## EXTRACTED ENTRIES
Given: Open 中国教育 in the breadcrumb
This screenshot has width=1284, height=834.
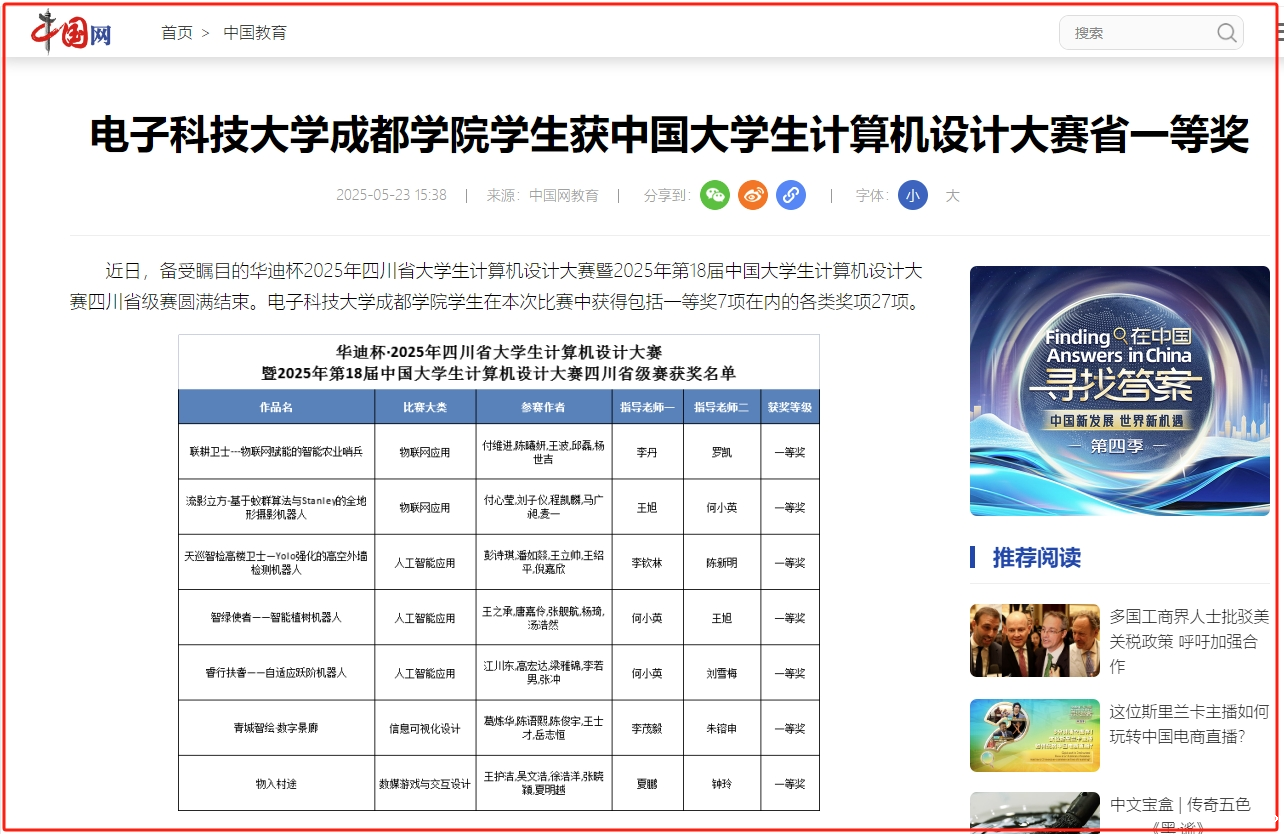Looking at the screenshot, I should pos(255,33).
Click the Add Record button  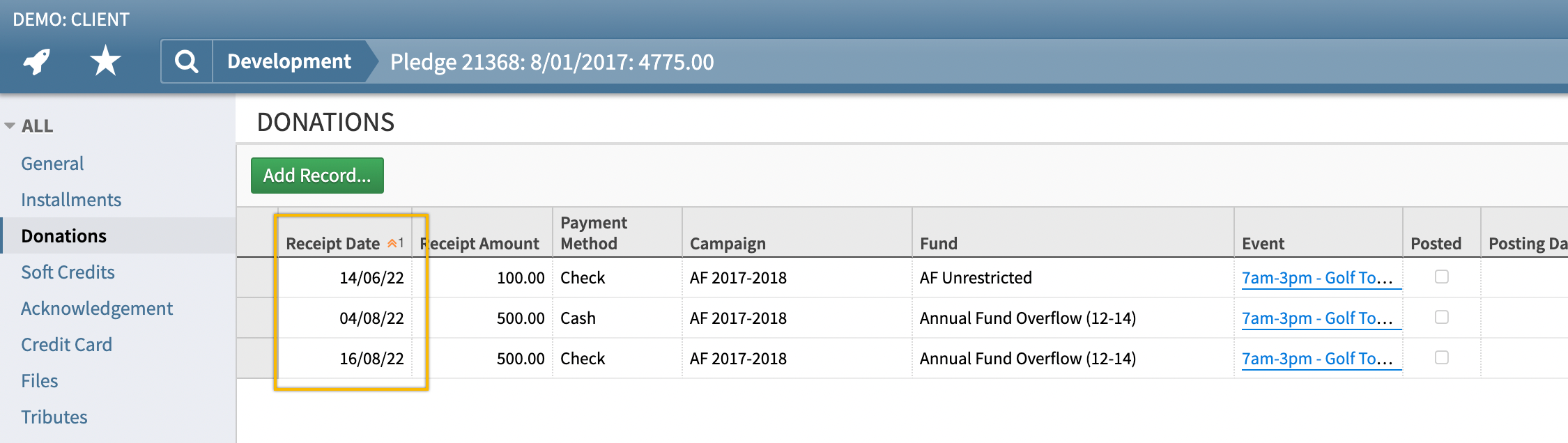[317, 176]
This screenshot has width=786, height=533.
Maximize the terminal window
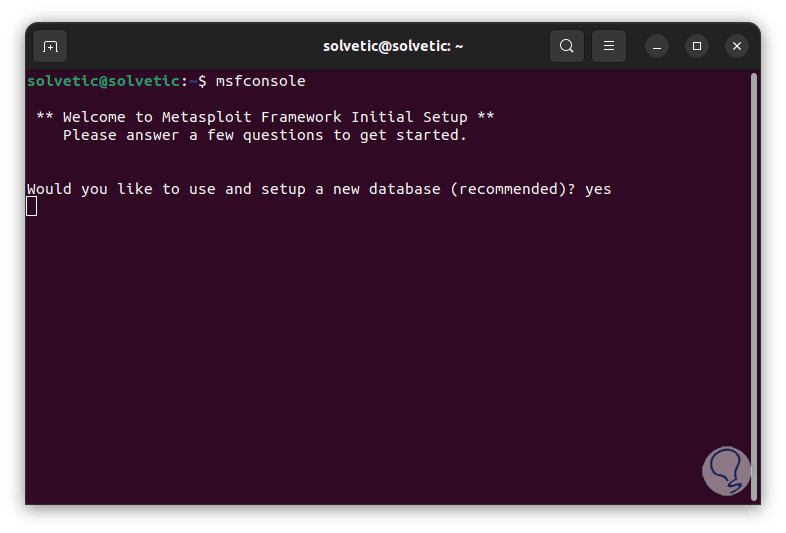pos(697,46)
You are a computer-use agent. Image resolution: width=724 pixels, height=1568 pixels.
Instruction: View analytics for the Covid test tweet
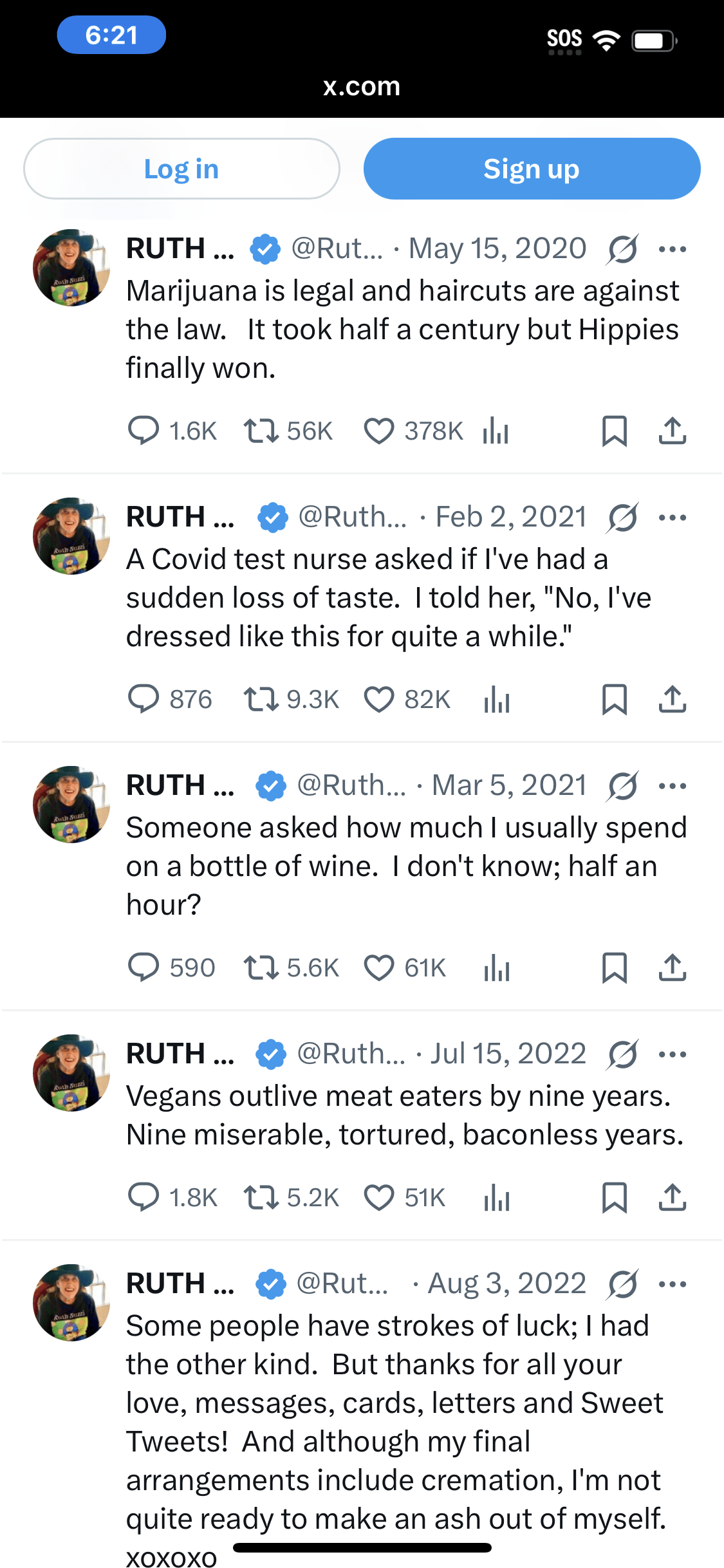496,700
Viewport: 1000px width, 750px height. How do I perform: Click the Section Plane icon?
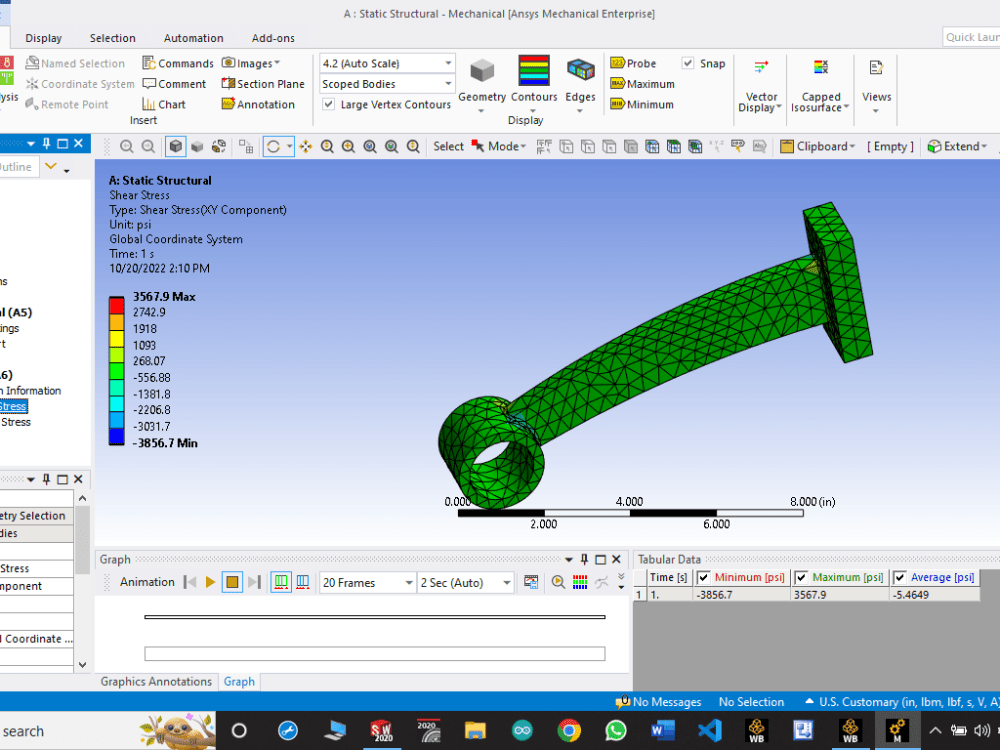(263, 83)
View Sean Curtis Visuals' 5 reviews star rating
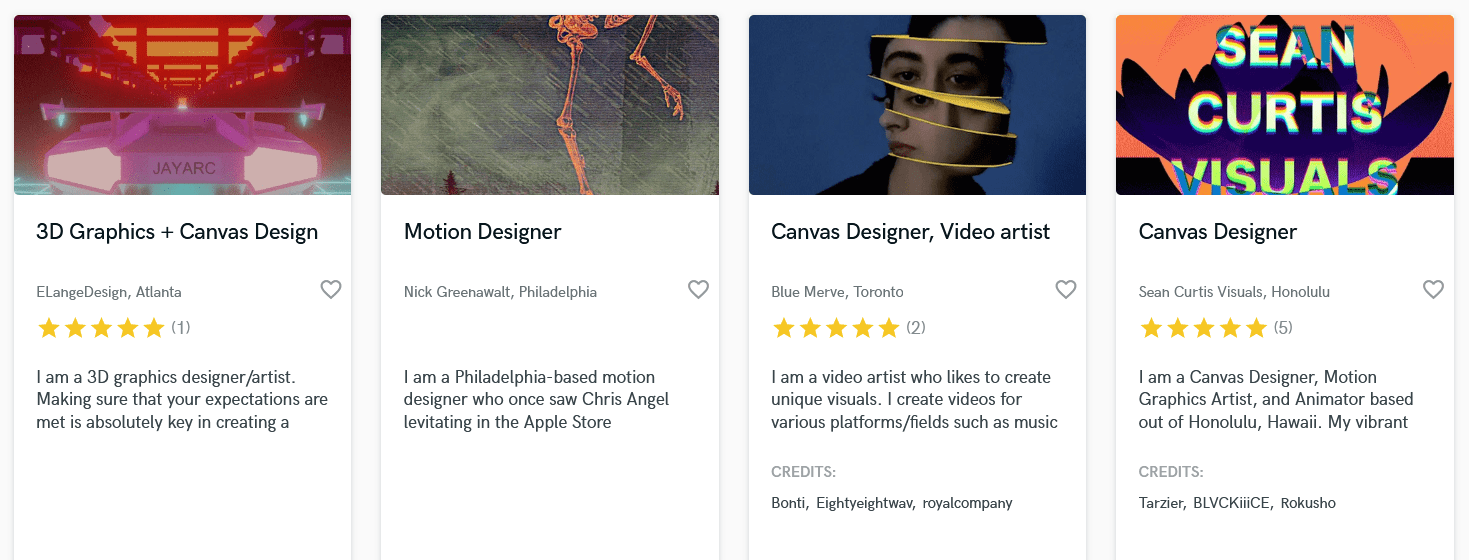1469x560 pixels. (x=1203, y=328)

## WHAT IS REQUIRED
The range to copy runs from the line with "Instruction: View analytics" to the last line of the entries, both included; copy it exactly and leave out the pictures.

## COMPLETED TASK
Instruction: View analytics for the Covid test tweet
496,700
Viewport: 1000px width, 750px height. How do I perform: Click the Section Plane icon?
(263, 83)
View Sean Curtis Visuals' 5 reviews star rating
1469x560 pixels. (x=1203, y=328)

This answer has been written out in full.